EXERCISE DIRECTIONS:
Every line of the records below that holds the word "Anarchie" should be copied out.

————

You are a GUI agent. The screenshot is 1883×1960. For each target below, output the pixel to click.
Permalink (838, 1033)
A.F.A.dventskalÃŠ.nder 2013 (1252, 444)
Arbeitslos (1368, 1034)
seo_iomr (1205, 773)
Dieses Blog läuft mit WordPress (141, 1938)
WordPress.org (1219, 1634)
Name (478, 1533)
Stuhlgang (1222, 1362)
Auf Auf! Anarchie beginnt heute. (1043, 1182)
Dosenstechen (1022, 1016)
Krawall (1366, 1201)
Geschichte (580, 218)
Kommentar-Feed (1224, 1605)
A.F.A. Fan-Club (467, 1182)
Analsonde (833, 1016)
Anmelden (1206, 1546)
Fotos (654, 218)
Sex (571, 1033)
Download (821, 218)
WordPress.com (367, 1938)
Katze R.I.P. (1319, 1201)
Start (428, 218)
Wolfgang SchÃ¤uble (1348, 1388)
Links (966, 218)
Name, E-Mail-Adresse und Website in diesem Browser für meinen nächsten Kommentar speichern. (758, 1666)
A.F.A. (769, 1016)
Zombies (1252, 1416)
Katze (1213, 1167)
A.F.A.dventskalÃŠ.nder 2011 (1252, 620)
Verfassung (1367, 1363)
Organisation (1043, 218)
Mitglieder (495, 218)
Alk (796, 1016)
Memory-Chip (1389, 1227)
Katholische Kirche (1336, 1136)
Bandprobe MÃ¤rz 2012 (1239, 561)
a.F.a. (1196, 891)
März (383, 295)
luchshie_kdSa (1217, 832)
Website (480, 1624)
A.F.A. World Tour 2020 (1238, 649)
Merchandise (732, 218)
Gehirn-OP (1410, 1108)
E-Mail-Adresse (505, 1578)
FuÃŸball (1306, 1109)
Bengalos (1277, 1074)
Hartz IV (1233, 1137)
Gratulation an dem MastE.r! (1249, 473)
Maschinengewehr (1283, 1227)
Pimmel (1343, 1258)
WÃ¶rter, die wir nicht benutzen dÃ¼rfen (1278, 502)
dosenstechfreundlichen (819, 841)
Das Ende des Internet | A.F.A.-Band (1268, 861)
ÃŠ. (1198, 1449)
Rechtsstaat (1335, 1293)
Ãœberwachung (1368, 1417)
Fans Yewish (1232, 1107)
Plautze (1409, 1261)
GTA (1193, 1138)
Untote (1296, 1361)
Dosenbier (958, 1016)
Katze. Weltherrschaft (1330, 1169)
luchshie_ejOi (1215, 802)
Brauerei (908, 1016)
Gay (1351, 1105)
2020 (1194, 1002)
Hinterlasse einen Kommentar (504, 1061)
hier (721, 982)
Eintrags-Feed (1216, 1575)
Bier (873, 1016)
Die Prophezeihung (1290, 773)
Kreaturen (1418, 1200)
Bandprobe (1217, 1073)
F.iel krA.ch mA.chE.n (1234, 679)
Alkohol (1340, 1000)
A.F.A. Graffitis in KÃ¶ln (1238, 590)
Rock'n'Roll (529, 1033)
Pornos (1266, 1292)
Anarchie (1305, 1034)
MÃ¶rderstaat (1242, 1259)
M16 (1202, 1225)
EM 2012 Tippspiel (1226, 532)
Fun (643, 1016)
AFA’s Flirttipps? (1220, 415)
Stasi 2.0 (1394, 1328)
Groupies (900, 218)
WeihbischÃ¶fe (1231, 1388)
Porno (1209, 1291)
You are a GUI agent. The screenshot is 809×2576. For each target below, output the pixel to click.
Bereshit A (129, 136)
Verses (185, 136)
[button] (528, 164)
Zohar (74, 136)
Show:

————

RESPONSE TO THIS EXERCISE:
Auf Auf! Anarchie beginnt heute. (1043, 1182)
Anarchie (1305, 1034)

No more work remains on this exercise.